▶ _TO DO_
After counting the lines below that contain "Locations", reply with that number alone.

Source data:
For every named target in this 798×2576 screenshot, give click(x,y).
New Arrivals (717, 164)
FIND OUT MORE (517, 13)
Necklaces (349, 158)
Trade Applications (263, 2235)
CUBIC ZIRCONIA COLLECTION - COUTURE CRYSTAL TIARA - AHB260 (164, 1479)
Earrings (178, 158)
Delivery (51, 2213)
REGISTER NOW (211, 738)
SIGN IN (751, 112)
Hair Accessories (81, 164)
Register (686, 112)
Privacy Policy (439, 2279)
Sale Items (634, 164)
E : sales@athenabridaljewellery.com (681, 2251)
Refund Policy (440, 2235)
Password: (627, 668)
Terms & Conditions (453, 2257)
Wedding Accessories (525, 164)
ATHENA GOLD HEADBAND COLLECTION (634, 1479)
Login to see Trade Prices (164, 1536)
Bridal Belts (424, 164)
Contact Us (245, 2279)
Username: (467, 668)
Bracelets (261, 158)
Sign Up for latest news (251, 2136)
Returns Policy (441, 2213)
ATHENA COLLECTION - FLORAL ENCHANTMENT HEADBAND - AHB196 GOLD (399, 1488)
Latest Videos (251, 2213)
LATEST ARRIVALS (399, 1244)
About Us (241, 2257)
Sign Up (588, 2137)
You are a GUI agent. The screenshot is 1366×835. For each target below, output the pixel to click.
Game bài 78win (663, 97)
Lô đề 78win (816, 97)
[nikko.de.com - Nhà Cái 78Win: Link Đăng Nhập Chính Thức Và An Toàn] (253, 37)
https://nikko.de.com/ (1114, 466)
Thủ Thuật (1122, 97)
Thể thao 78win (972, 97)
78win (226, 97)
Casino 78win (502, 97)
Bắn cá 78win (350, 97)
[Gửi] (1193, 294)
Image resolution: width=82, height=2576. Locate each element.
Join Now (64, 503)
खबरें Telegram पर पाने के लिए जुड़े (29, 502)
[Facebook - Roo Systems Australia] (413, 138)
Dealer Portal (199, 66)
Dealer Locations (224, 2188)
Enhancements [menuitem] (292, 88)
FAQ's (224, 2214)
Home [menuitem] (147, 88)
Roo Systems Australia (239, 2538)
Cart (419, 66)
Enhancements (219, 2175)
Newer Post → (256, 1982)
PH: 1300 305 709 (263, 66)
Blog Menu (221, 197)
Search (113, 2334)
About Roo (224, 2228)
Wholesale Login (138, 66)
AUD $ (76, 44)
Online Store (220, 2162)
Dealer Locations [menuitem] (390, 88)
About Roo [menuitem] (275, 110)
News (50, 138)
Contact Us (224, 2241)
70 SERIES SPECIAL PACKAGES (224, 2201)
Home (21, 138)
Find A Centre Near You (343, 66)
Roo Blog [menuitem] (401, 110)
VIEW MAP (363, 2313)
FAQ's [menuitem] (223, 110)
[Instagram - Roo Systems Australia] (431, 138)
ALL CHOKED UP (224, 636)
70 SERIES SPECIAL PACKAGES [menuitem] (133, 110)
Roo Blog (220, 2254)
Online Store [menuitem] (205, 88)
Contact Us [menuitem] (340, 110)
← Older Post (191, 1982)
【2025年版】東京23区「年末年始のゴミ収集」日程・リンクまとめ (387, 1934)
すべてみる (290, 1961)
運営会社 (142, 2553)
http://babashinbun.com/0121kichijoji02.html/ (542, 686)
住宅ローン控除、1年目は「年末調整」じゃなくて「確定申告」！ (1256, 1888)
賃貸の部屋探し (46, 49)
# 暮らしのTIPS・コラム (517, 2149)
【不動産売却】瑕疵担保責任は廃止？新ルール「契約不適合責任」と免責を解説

▶ _SOLUTION TO THIS TASK_
2